Task requirements:
**A)** According to the introduction on contaminants in fish-eating wildlife, what dietary mercury level was lethal to otters in a controlled feeding study?
**B)** In the introduction on contaminants in fish-eating wildlife, change "osprey" to "great blue heron" and write out the passage from "Fish-eating wildlife may" to "et al. 2001)." with that change.

Document extract:
----

Introduction

Fish-eating wildlife may accumulate a variety of organic compounds and heavy metals and thus are good indicators of contaminant levels in the aquatic environment. Monitoring efforts in New Jersey to date have focused on avian species - the bald eagle and osprey - and reproductive effects in some eagles nesting in the Delaware estuary have been attributed to high PCB concentrations in prey (Clark et al. 2001).

Dietary mercury levels of 2 ppm were lethal to otters in a controlled feeding study, and behavioral or reproductive effects may occur at lower dietary concentrations (O'Connor and Nielsen 1981). Mercury concentrations in fish approaching or exceeding 2 ppm have been measured in fish from some parts of the state (Horwitz et al. 1999). Mink are very sensitive to the effects of PCBs, which first became apparent in the 1970s when reproductive failure in ranch mink was attributed to a diet of contaminated Great Lakes Fish (Auerlich et al. 1971).

----

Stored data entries

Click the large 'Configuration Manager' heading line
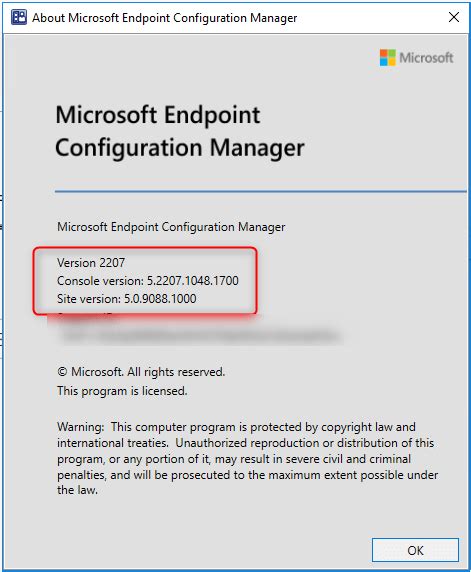The width and height of the screenshot is (471, 572). click(180, 148)
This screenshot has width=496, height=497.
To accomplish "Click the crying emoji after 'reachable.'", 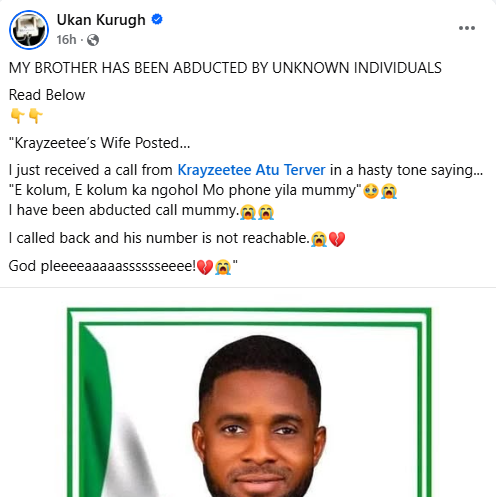I will point(319,239).
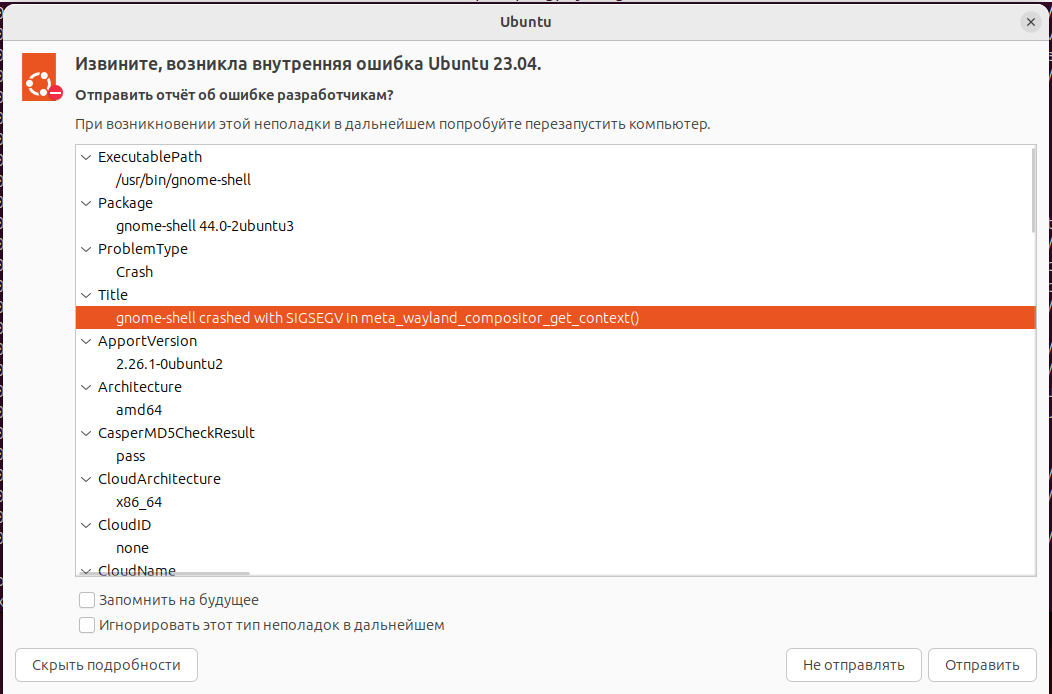Image resolution: width=1052 pixels, height=694 pixels.
Task: Collapse the ProblemType expander arrow
Action: pos(85,249)
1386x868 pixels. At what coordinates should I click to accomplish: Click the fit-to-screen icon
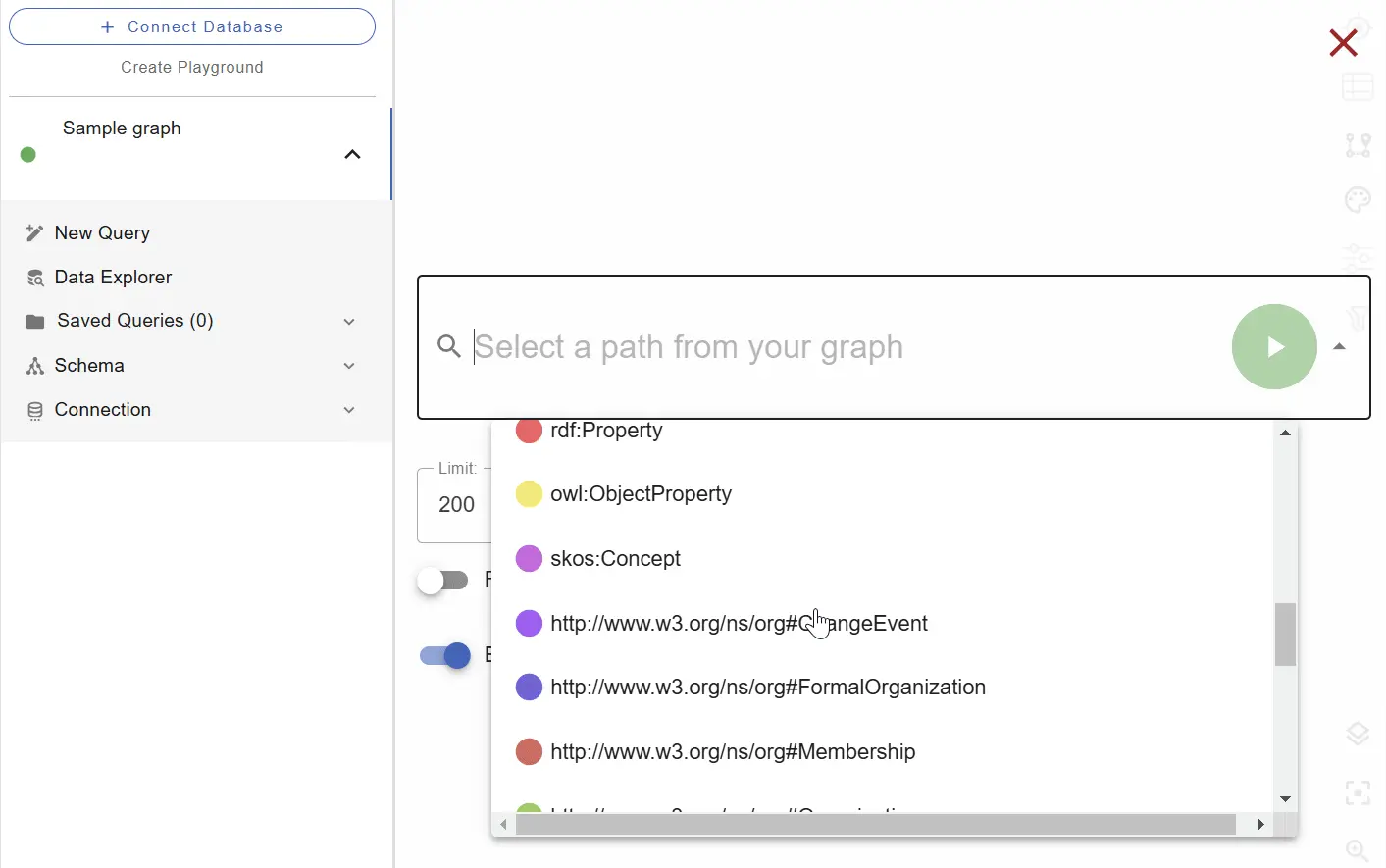(x=1358, y=792)

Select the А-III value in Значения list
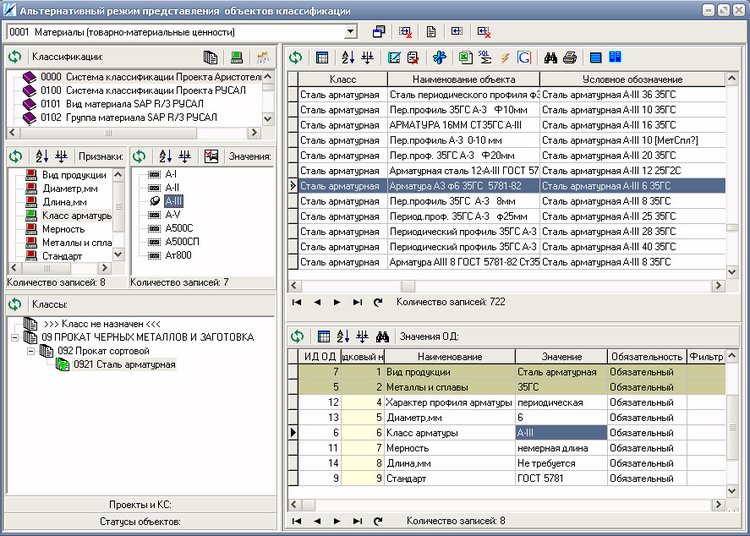click(x=173, y=201)
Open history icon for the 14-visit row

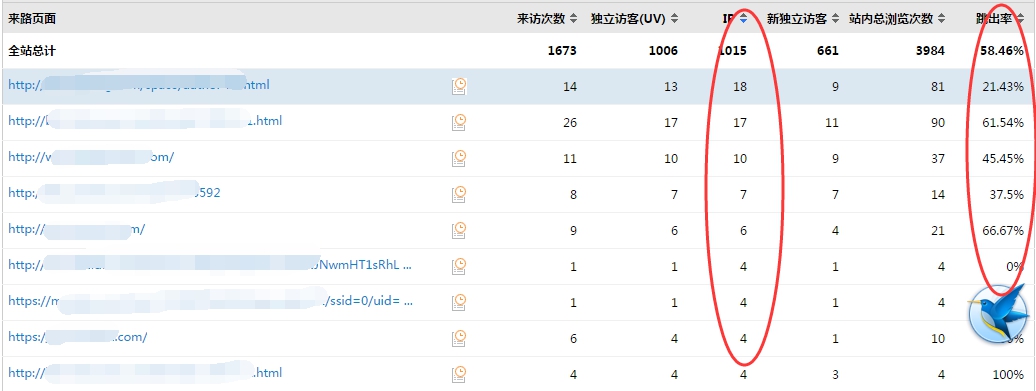click(459, 87)
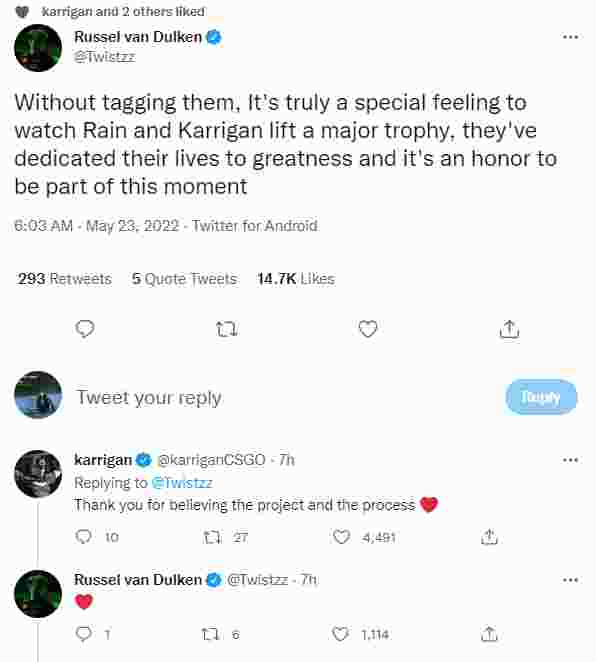Click the reply icon under the main tweet

coord(85,329)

----

Results by task:
**A)** 2 ppm

**B)**
Fish-eating wildlife may accumulate a variety of organic compounds and heavy metals and thus are good indicators of contaminant levels in the aquatic environment. Monitoring efforts in New Jersey to date have focused on avian species - the bald eagle and great blue heron - and reproductive effects in some eagles nesting in the Delaware estuary have been attributed to high PCB concentrations in prey (Clark et al. 2001).